Copy out these records line for line, with no changes.

[Extracted records]
* * * *

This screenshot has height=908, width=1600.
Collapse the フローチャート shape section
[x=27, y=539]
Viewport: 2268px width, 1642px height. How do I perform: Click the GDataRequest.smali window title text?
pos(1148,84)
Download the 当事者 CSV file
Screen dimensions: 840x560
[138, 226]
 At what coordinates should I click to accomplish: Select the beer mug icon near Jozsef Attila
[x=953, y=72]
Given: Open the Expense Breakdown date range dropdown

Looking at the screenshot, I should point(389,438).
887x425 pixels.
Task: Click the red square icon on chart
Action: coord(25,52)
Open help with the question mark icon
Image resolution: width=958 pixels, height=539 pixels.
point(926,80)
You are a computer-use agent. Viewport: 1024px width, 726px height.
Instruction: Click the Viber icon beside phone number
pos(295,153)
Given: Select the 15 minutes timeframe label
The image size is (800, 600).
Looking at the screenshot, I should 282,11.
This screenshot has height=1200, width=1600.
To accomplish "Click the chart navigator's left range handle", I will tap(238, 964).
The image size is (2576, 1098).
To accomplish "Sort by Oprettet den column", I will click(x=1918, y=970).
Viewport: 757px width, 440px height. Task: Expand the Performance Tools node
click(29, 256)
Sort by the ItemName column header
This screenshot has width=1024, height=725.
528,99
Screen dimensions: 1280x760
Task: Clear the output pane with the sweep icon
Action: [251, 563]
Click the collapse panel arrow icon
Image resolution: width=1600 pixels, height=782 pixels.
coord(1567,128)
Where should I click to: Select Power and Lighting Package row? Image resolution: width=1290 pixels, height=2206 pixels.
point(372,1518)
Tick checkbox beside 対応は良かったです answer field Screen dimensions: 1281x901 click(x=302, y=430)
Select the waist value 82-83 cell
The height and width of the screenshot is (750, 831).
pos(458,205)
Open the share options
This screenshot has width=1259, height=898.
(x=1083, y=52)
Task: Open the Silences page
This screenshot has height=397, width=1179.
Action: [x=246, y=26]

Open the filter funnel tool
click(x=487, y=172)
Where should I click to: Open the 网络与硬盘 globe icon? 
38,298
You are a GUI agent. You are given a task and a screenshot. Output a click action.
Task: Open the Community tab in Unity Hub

* * * *

[RESULT OF THIS TASK]
This screenshot has height=908, width=1600.
Collapse the フローチャート shape section
[x=27, y=539]
Viewport: 2268px width, 1642px height. How do I perform: Click the GDataRequest.smali window title text?
pos(1148,84)
Download the 当事者 CSV file
Screen dimensions: 840x560
[138, 226]
 At what coordinates should I click to accomplish: Select the beer mug icon near Jozsef Attila
[x=953, y=72]
Given: Open the Expense Breakdown date range dropdown

Looking at the screenshot, I should point(389,438).
887x425 pixels.
Task: Click the red square icon on chart
Action: coord(25,52)
Open help with the question mark icon
Image resolution: width=958 pixels, height=539 pixels.
point(926,80)
You are a computer-use agent. Viewport: 1024px width, 726px height.
Instruction: Click the Viber icon beside phone number
pos(295,153)
Given: Select the 15 minutes timeframe label
The image size is (800, 600).
Looking at the screenshot, I should 282,11.
This screenshot has height=1200, width=1600.
To accomplish "Click the chart navigator's left range handle", I will tap(238, 964).
The image size is (2576, 1098).
To accomplish "Sort by Oprettet den column", I will click(x=1918, y=970).
Viewport: 757px width, 440px height. Task: Expand the Performance Tools node
click(29, 256)
Sort by the ItemName column header
This screenshot has width=1024, height=725.
528,99
Screen dimensions: 1280x760
Task: Clear the output pane with the sweep icon
Action: [251, 563]
Click the collapse panel arrow icon
Image resolution: width=1600 pixels, height=782 pixels.
coord(1567,128)
Where should I click to: Select Power and Lighting Package row? Image resolution: width=1290 pixels, height=2206 pixels.
point(372,1518)
Tick checkbox beside 対応は良かったです answer field Screen dimensions: 1281x901 click(x=302, y=430)
Select the waist value 82-83 cell
The height and width of the screenshot is (750, 831).
pos(458,205)
Open the share options
This screenshot has width=1259, height=898.
(x=1083, y=52)
Task: Open the Silences page
This screenshot has height=397, width=1179.
Action: [x=246, y=26]

Open the filter funnel tool
click(x=487, y=172)
Where should I click to: Open the 网络与硬盘 globe icon? 
38,298
You are a GUI agent. You are given a task and a screenshot. Output a click action.
Task: Open the Community tab in Unity Hub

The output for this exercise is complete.